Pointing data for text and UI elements
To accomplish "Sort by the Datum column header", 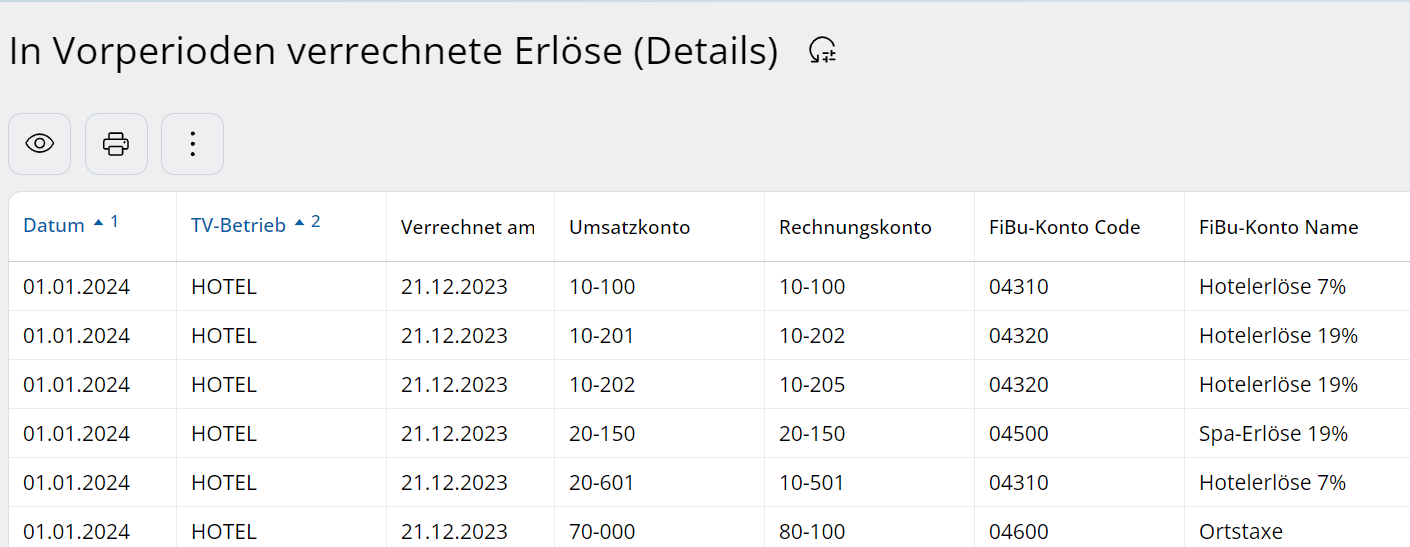I will pyautogui.click(x=54, y=226).
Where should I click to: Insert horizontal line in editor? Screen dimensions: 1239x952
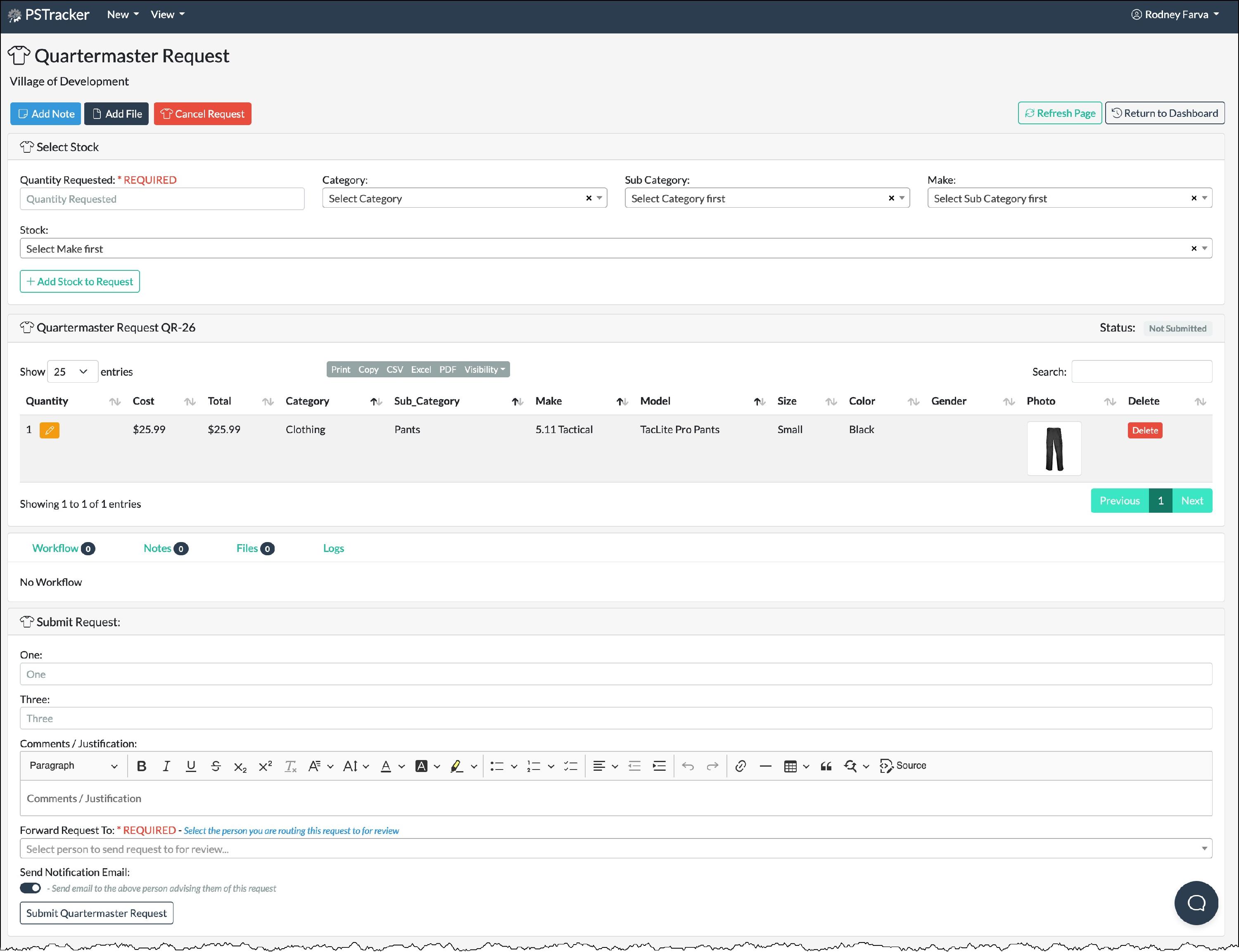[765, 766]
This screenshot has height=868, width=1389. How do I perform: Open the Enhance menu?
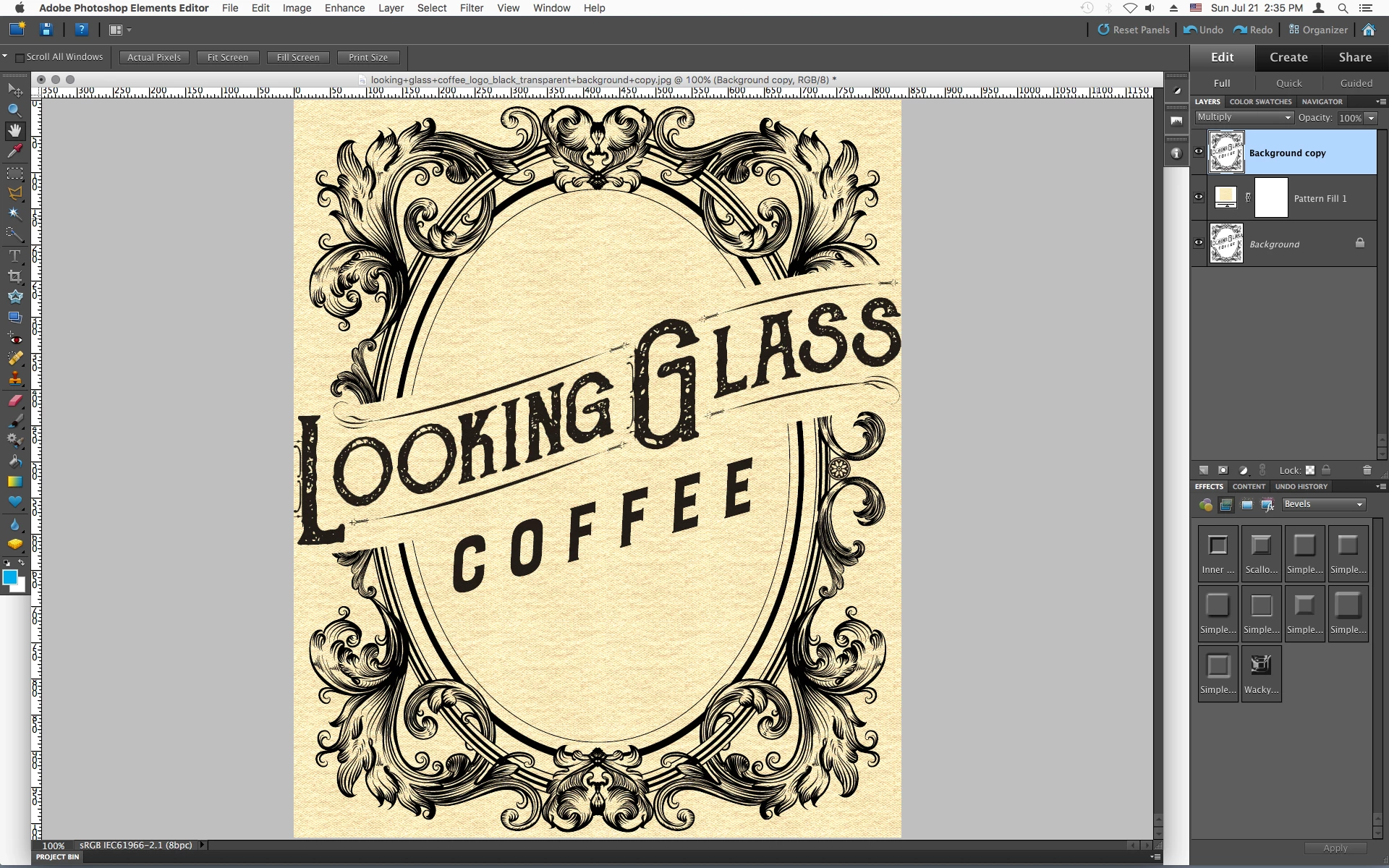344,8
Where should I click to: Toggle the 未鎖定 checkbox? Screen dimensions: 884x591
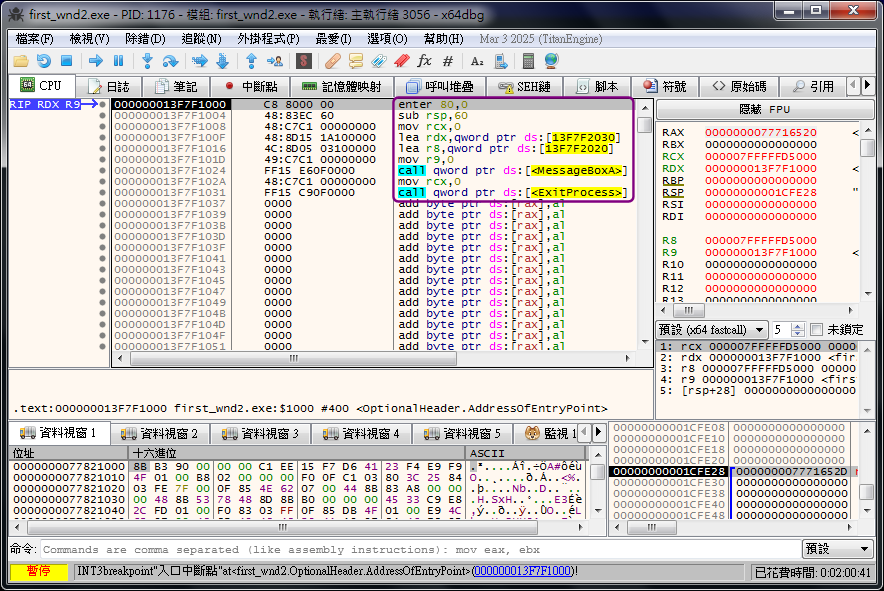click(x=816, y=330)
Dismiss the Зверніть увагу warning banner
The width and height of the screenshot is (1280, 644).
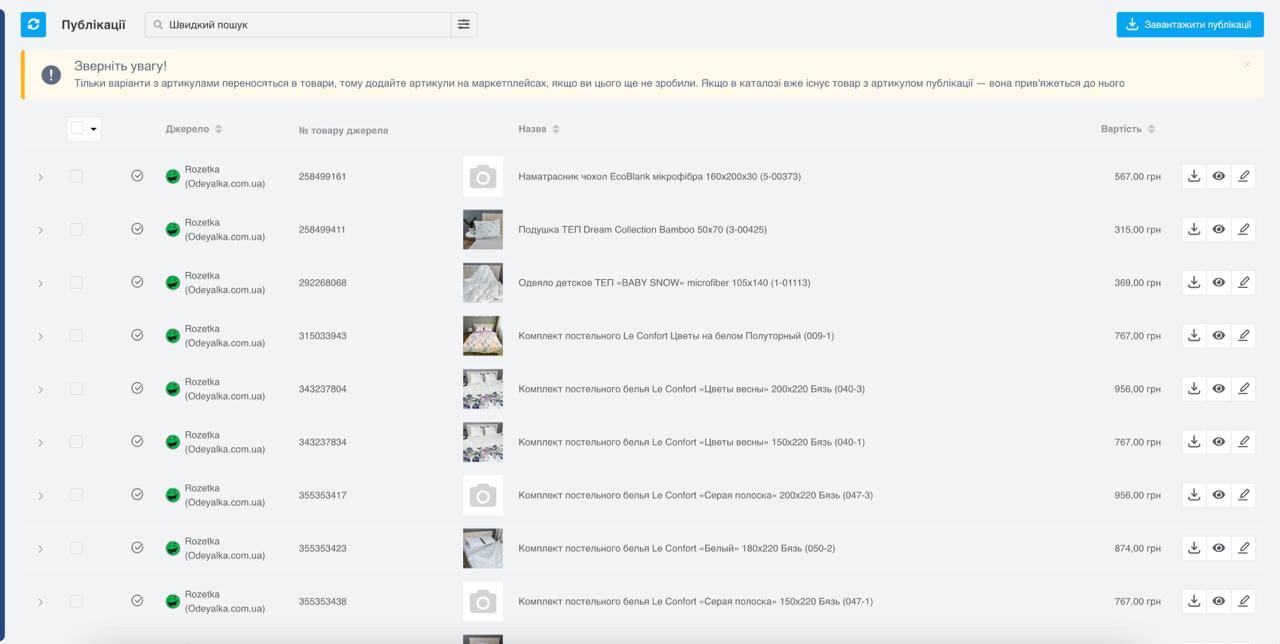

Work to do:
Copy verbatim the data from the line containing "Where should I click to: Toggle" through the end of the data, including both of those lines. Omit the pictures.

Correct answer:
Where should I click to: Toggle the 未鎖定 checkbox? Screen dimensions: 884x591
click(x=816, y=330)
Dismiss the Зверніть увагу warning banner
The width and height of the screenshot is (1280, 644).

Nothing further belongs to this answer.